Online Dynamic Pricing for Electric Vehicle Charging Stations with Reservations
Jan Mrkos, Antonín Komenda, David Fiedler, Jiří Vokřínek
TL;DR
This work tackles online dynamic pricing for EV charging by pricing a full reservation bundle (charging, parking, and reservation) at a single high-demand station. It models reservation arrivals as a continuous-time Poisson process and embeds them into a discrete-time MDP, introducing a discretization that can be controlled by timesteps $k$ and quantified via a discretization-error metric. A Monte-Carlo Tree Search (MCTS) heuristic with a UCT-based tree policy and rollout is proposed to compute pricing decisions, with implementation details and parameter choices provided.

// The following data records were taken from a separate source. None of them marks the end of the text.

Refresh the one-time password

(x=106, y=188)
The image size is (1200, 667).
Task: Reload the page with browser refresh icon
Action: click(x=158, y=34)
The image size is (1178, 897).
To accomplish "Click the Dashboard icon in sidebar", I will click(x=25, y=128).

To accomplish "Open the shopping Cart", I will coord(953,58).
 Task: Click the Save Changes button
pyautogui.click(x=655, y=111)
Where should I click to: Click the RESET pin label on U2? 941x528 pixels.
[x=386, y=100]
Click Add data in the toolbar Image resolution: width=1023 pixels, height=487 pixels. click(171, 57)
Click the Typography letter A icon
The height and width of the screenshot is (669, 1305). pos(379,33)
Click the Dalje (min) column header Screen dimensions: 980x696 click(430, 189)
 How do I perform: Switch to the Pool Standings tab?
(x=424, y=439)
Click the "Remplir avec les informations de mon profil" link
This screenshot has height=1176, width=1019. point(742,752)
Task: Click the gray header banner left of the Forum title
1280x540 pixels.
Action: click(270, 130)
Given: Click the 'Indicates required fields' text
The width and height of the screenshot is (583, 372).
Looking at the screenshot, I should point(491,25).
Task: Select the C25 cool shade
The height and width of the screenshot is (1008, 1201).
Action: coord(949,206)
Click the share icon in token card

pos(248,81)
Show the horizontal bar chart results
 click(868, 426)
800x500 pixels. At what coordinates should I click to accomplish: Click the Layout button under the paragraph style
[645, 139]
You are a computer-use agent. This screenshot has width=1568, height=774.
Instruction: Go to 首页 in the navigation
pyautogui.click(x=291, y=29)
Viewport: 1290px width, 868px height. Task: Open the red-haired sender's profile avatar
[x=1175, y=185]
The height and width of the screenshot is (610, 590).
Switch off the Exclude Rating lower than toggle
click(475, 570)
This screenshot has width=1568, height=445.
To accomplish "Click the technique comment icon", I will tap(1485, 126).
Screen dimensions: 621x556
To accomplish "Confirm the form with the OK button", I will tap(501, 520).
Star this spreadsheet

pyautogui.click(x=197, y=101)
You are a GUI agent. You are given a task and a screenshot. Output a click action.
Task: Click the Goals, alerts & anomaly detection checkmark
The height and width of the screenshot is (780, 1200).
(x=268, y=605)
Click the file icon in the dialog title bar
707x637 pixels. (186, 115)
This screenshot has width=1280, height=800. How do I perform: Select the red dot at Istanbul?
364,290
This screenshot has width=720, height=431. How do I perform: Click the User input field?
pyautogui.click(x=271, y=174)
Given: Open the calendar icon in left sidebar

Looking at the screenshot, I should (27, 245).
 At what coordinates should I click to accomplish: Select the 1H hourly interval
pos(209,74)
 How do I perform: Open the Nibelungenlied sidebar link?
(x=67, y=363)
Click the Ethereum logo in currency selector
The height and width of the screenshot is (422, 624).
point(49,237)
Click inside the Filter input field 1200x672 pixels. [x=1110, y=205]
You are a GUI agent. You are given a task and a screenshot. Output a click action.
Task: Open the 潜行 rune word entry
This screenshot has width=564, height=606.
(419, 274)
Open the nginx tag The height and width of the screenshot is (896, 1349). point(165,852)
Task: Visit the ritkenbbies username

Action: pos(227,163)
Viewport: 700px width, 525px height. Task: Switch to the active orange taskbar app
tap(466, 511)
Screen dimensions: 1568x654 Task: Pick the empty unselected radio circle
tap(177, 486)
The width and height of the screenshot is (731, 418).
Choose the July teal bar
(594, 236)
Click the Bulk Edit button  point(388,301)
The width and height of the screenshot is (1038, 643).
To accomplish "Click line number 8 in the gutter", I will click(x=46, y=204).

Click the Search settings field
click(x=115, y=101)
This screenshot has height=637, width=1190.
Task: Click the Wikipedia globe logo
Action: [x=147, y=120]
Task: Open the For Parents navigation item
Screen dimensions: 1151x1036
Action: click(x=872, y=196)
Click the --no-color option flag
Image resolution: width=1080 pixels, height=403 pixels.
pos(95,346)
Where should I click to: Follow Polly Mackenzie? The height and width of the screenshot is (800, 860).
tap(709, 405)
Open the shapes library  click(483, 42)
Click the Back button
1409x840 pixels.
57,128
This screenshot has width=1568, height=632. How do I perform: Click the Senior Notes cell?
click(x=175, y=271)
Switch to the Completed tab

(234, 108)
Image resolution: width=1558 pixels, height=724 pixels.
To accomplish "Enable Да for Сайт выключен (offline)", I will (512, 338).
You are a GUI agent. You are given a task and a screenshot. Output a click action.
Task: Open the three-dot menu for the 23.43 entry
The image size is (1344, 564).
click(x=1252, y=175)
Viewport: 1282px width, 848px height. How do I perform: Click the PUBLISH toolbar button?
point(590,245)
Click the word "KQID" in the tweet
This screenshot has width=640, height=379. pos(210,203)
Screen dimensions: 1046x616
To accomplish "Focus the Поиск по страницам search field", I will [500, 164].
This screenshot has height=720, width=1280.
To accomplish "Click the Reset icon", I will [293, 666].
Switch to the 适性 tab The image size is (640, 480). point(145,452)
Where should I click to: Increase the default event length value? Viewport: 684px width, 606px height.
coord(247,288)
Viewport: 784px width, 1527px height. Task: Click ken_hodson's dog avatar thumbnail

Experiments on synthetic instances show the MCTS approach rivals the optimal VI baseline when feasible and consistently outperforms a flat-rate benchmark, while also offering scalable performance insights for larger problems. The results demonstrate the practicality of fully bundled dynamic pricing and provide a framework for analyzing discretization error in continuous-time demand models.
Abstract
This paper introduces a novel model for online dynamic pricing of electric vehicle charging services that integrates reservation, parking, and charging into a comprehensive bundle priced as a whole. Our approach focuses on the individual high-demand, fast-charging location, employing a Poisson process as a model of charging reservation arrivals, and develops an online dynamic pricing strategy optimized through a Markov Decision Process (MDP). A key contribution is the novel analysis of discretization error introduced when incorporating the continuous-time Poisson process into the discrete MDP framework. The MDP model's feasibility is demonstrated with a heuristic dynamic pricing method based on Monte-Carlo tree search, offering a viable path for real-world applications.